On Sun, 15 Jul 2007 16:11:41 +0200
Michael Haggerty <mhagger@xxxxxxxxxxxx> wrote:

[...]

3. I expect we should set 'committer' to the value determined from CVS and leave 'author' unused. But I suppose another possibility would be to set the 'committer' to 'cvs2svn' and the 'author' to the original CVS
author.  Which one makes sense?

Another option is to just allow Git to set author and committer to the
same value.  As noted in the man page: "If author is omitted then
fast-import will automatically use the committer's information for
the author portion of the commit".

I expect that committer and author would both be set to the value
determined from CVS. CVS doesn't differentiate and I think the
most reasonable assumption in many CVS settings is that the one
who committed a change is the original author.


4. It appears that a commit can only have a single 'from', which I
suppose means that files can only be added to one branch from a single
source branch/revision in a single commit.  But CVS branches and tags
can include files from multiple source branches and/or revisions. What
would be the most git-like way to handle this situation?  Should the
branch be created in one commit, then have files from other sources
added to it in other commits?  Or should (is this even possible?) all
files be added to the branch in a single commit, using multiple "merge"
sources?

This is really a hard question, which I feel unable to answer.
My feeling is that you would not be able to construct a git
history where branches would need multiple 'froms'. git always
tracks the complete state of all files in the project. So
you can only branch all files at once or no file at all.
It's really hard to say how the situation you described can
be handled.

However, I have a related comment.

Well maintained CVS branches shouldn't suffer from this problem. In
our repository we typically set a tag topic-split on the CVS trunk
and create the branch topic-branch from this tag. Note, some time may
pass before we commit the first change to topic-branch. I'd expect that
a CVS to git importer should handle this situation perfectly. I'd expect
that the git tag topic-split would be set to the last commit common
to the git branch representing the CVS trunk and the git branch
representing the CVS topic-branch. git-cvsimport fails to do so if
the timing of the first commit to the CVS topic-branch is wrong.

To be honest, we have messy branches as well that start off in an
uncontrolled way. But I'd care less about them than about the well
maintained branches.

Michael,
what do you think. Would cvs2svn perfectly handle the well-formed
CVS branches I described?

I already would be very happy if the well-formed branches can be
imported to git and any malformed branch would be reported.
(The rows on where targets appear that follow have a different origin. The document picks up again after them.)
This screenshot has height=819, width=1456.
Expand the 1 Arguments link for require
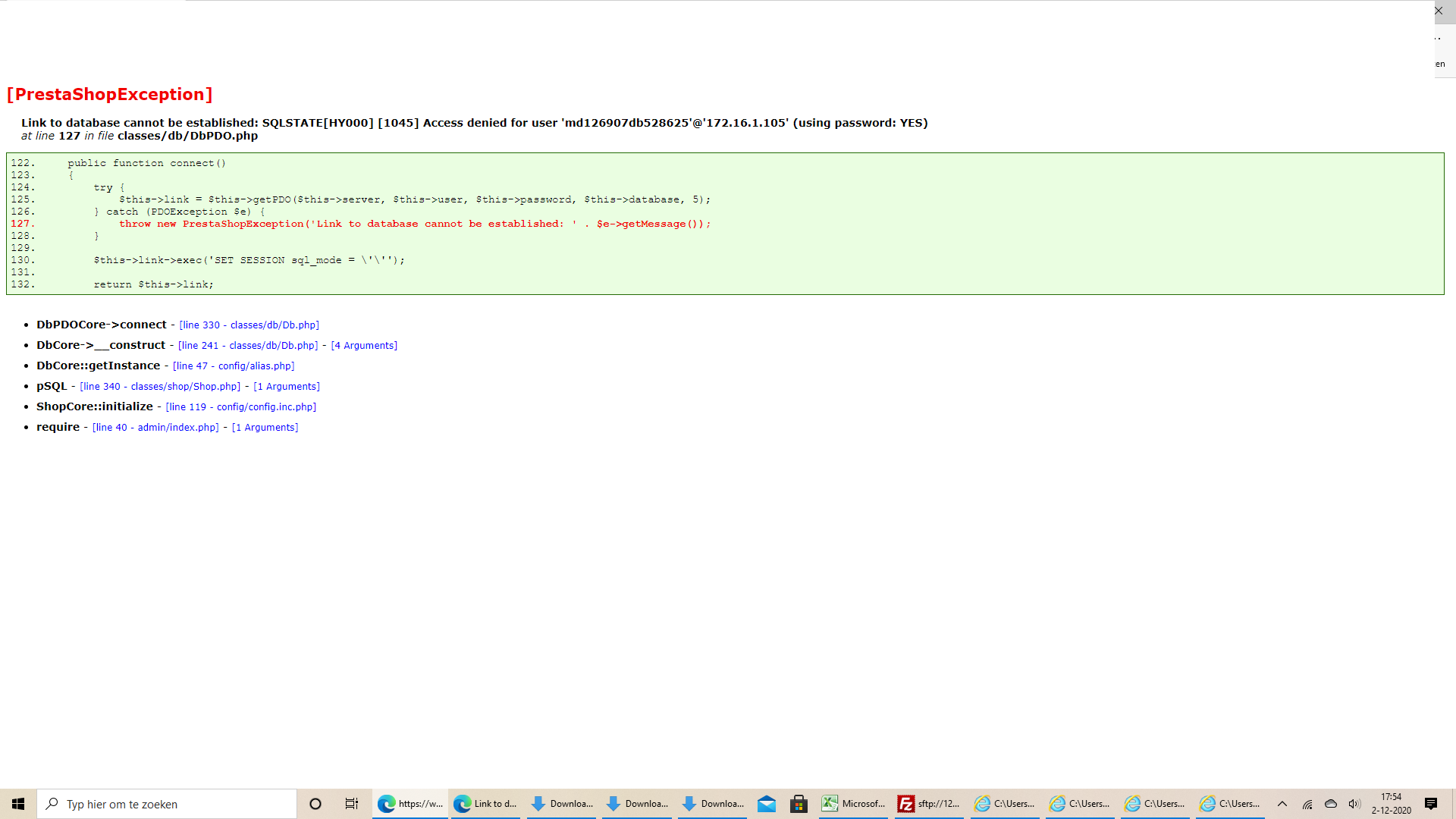[265, 428]
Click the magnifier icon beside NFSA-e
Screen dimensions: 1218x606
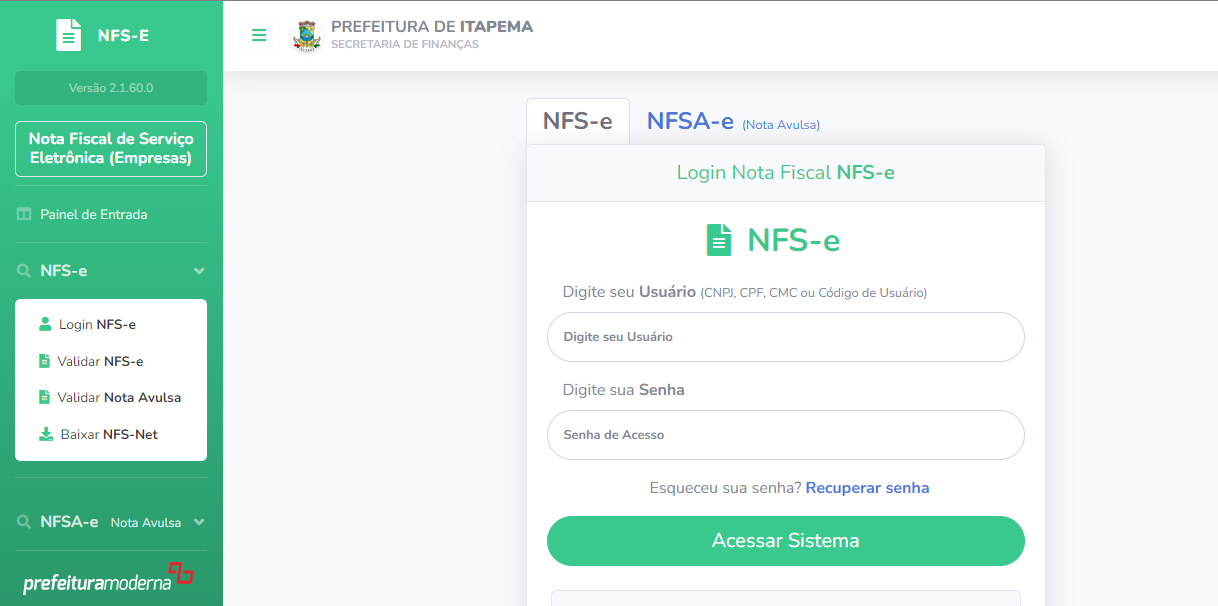coord(24,522)
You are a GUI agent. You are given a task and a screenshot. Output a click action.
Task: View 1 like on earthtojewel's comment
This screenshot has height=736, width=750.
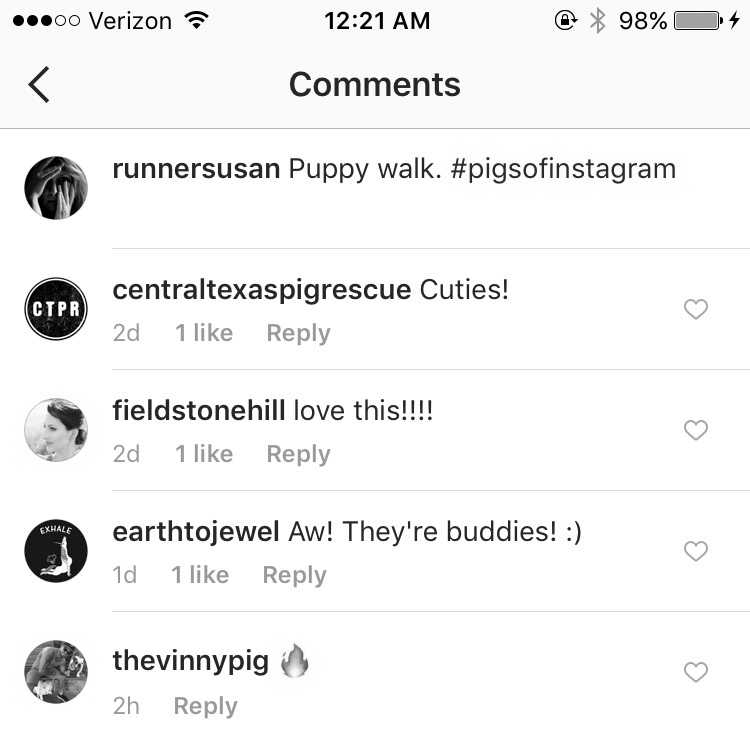[200, 575]
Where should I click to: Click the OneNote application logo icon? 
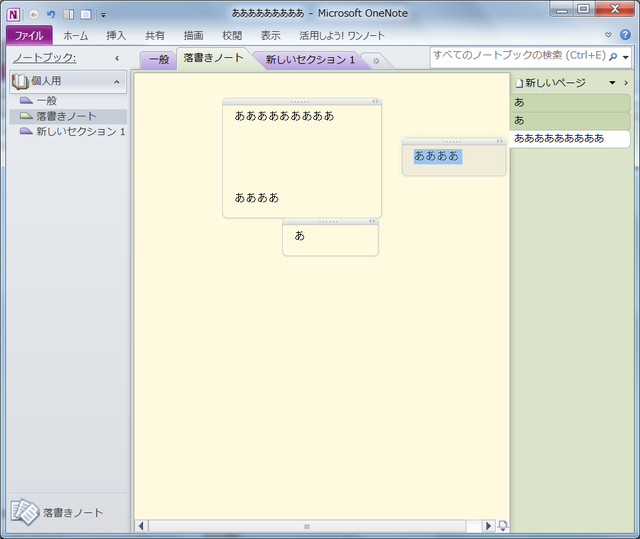coord(13,15)
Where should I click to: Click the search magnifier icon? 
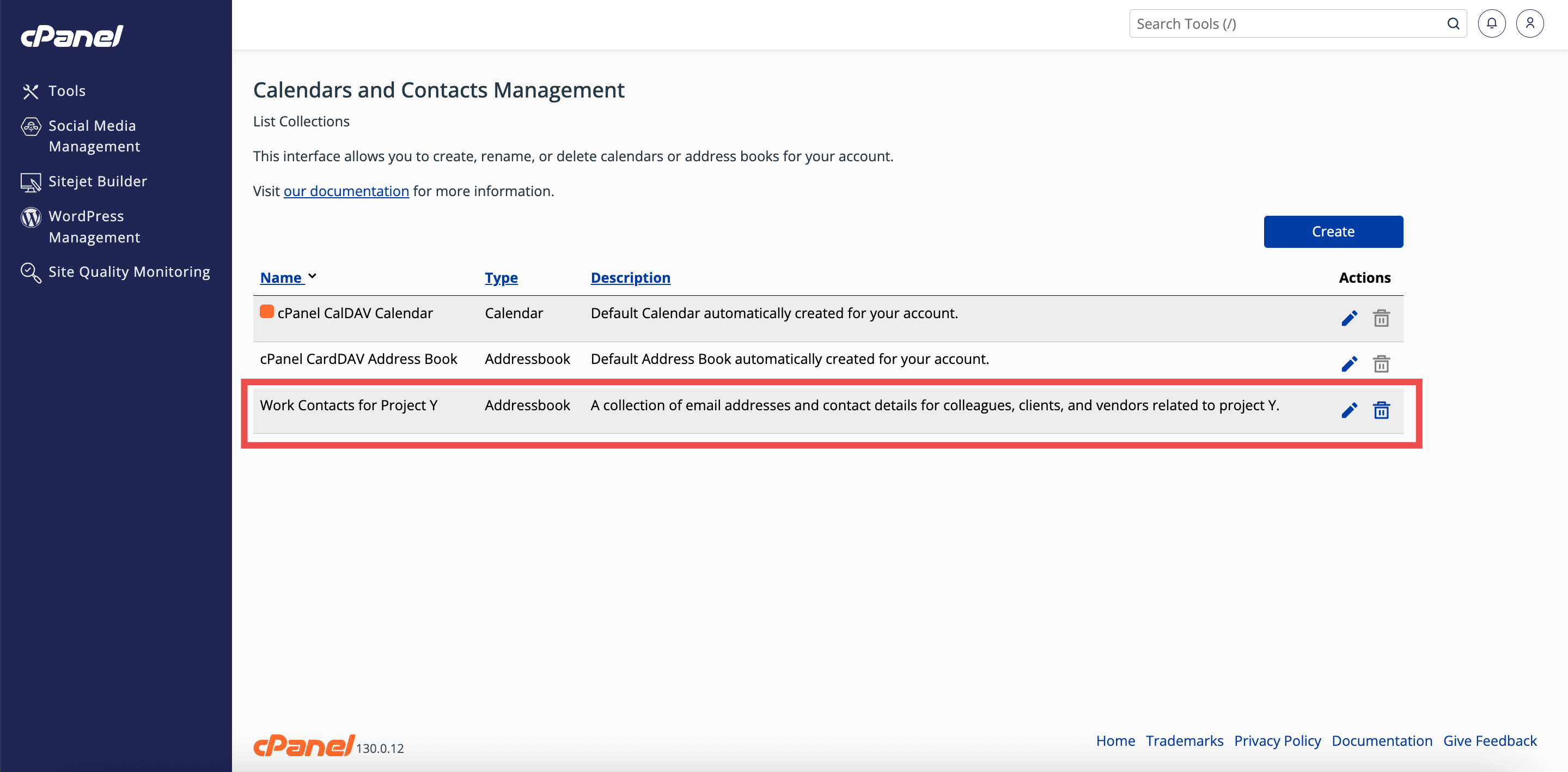[1453, 24]
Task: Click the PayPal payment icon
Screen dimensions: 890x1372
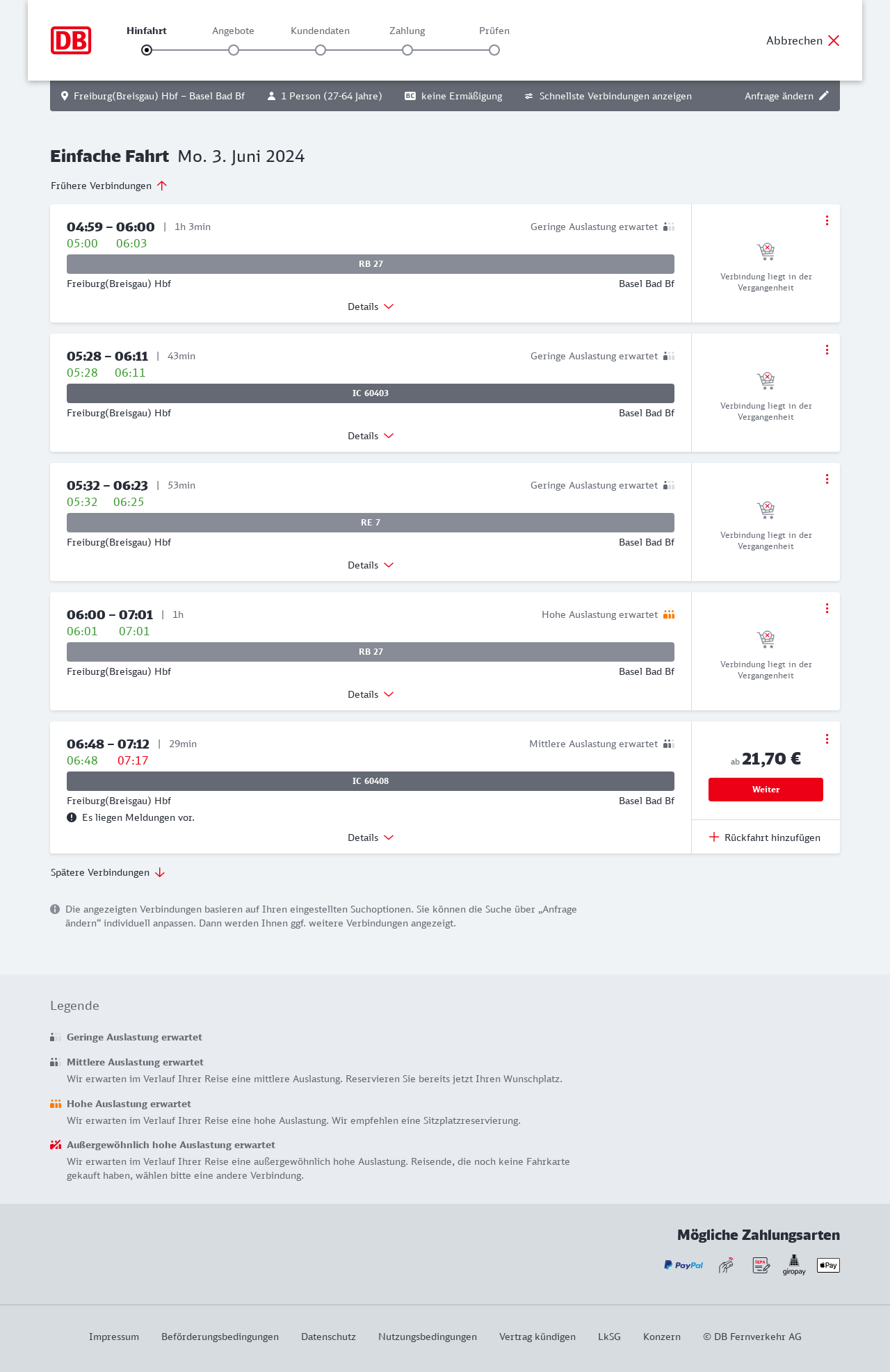Action: coord(683,1265)
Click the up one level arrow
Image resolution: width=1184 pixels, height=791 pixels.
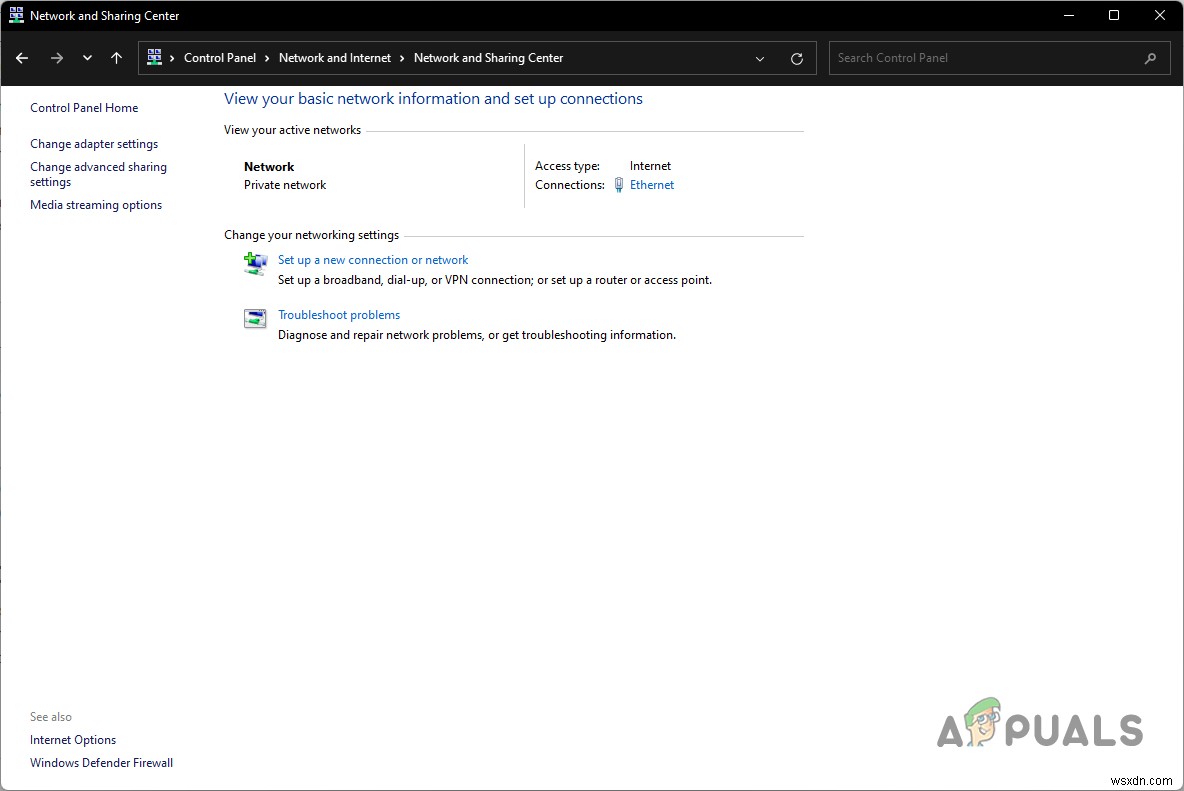116,58
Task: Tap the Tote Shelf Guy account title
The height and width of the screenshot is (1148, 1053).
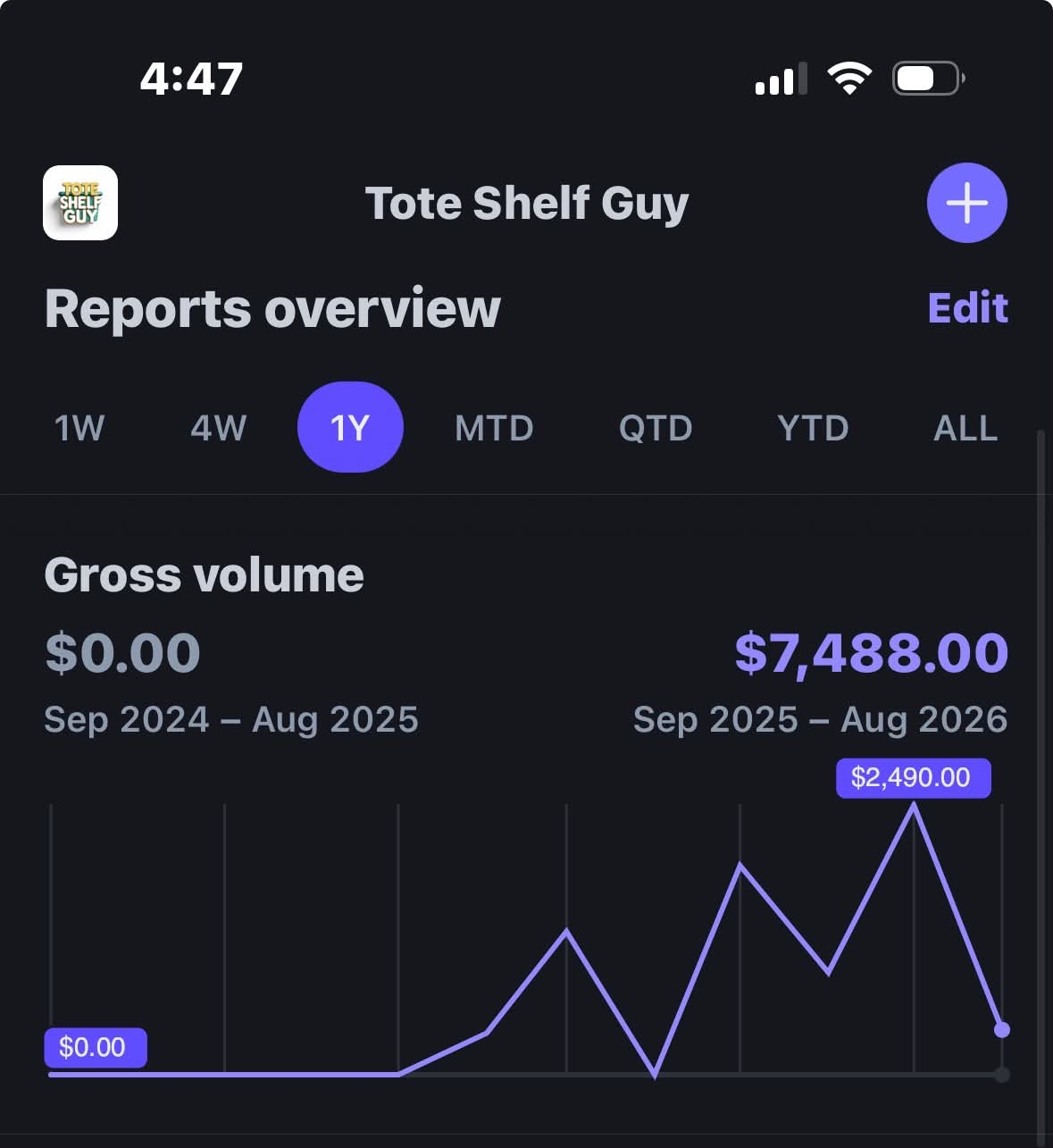Action: point(527,203)
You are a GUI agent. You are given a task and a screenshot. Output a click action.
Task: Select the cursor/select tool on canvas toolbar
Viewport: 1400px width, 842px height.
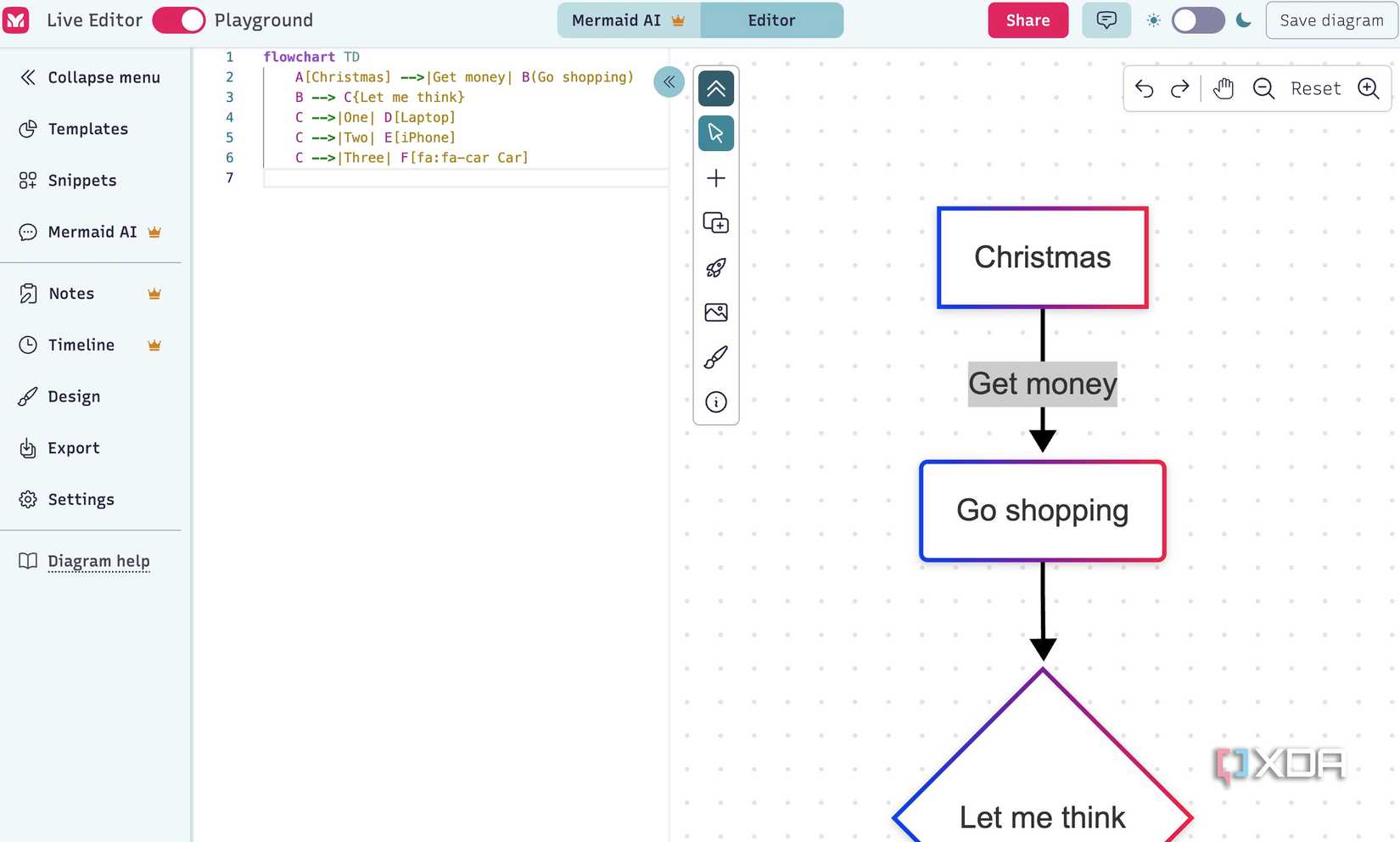716,133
Maybe a second step could be to import malformed branches nonetheless,
perhaps in a non-standard way and give a hint what the difficulty was.
A human may have a chance to fix it using git tools, such as
git-filter-branch or similar.


Git supports the ability to merge from multiple branches at once (known
as an octopus merge).  So it's possible to start a new branch, drawing
in files from more than one source branch in a single commit.  As i
understand it, fast-import allows only a single "from" line for a commit,
but allows multiple "merge" lines for additional parentage info.

[...]

I'm not sure if merges help to solve the situation described by Michael.
From my understanding the situation is more like starting a branch and
later 'cherry-picking' commits from various other branches at different
times. Michael describes a situation where a branch would need to start
from multiple commits. I think this is different from merging.

I propose not to create any merge commits during import from CVS to git.
CVS doesn't track merges and therefore I'd expect that the history created
in git during import should form a tree (without merges). If you have
a custom way to detect merges for a specific CVS repository (e.g. by parsing
CVS commit messages) you can use a grafts file to add them to git later.